Belgique

On n'est pas sorti de l'auberge. L'opération commando de Guy Verhofstadt pour obtenir un gouvernement en affaires courantes aux pouvoirs élargis aux affaires urgentes a fait long feu.

Le concept était pourtant suffisamment compliqué et flou pour avoir toutes les chances de passer le cap. Mais, pour une fois, faisant fi des traditions politiques belges qui veulent qu'un compromis soit incompréhensible pour le commun des mortels, les politiques ont décidé de s'en tenir à l'arithmétique sortie des urnes le 10 juin dernier : il s'impose donc que les battus passent la main aux vainqueurs. Il faut comprendre par là que le CD & V/NV.A veut en être et pas pour jouer les utilités.

Le Roi a donc chargé le Premier ministre sortant, et désormais sorti, d'une mission : l'informer sur les possibilités de la mise sur pied rapide d'un gouvernement intérimaire, chargé des affaires urgentes et entamer des négociations qui doivent conduire à une réforme des institutions.
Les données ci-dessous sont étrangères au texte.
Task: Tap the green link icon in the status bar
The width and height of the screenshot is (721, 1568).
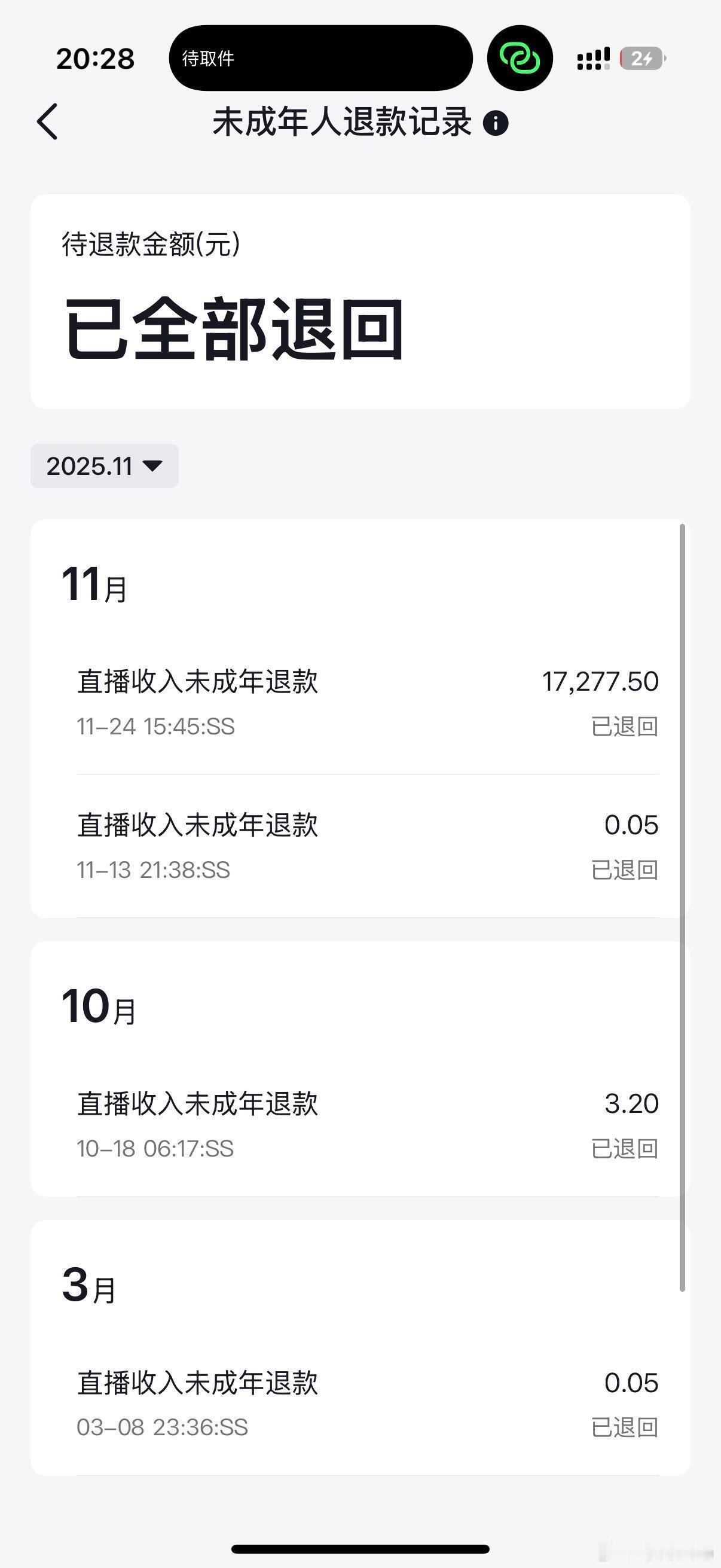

Beau Challenge pour le créatif Guy Verhofstadt.

A ce stade, sa mission relève davantage de la psychanalyse que de la science politique. Car si les choses ont évolué - les francophones acceptent de parler réforme de l'état, le CD & V/NV.A se rend compte qu'il faudra une majorité des deux tiers - la situation ne s'en trouve pas simplifiée pour autant.

Jusqu'il y a trois jours les partis, certains plus que d'autres, il est vrai, s'excluaient joyeusement les uns les autres de la future négociation. Le réalisme a fini par prendre le dessus : il s'agit tout de même, que diable, de former un gouvernement jouissant d'une très large majorité. A force de s'exclure ils allaient finir par n'avoir que des hypothèses de gouvernements minoritaires.

Aujourd'hui, ce ne sont plus les partis qui posent problèmes : plus aucune formation n'en exclut une autre. Officiellement du moins. Les réticences portent à présent sur les personnalités.

Pour s'en tenir au côté francophone, Elio Di Rupo et Joëlle Milquet comptent bien faire payer cash à Didier Reynders l'un la campagne féroce menée à leur égard par les libéraux, l'autre le mépris bleu subi pendant des mois.

Verhofstadt doit confesser tout ce petit monde sur son divan pour voir s'il est possible de faire passer l'intérêt collectif avant la satisfaction des ego personnels.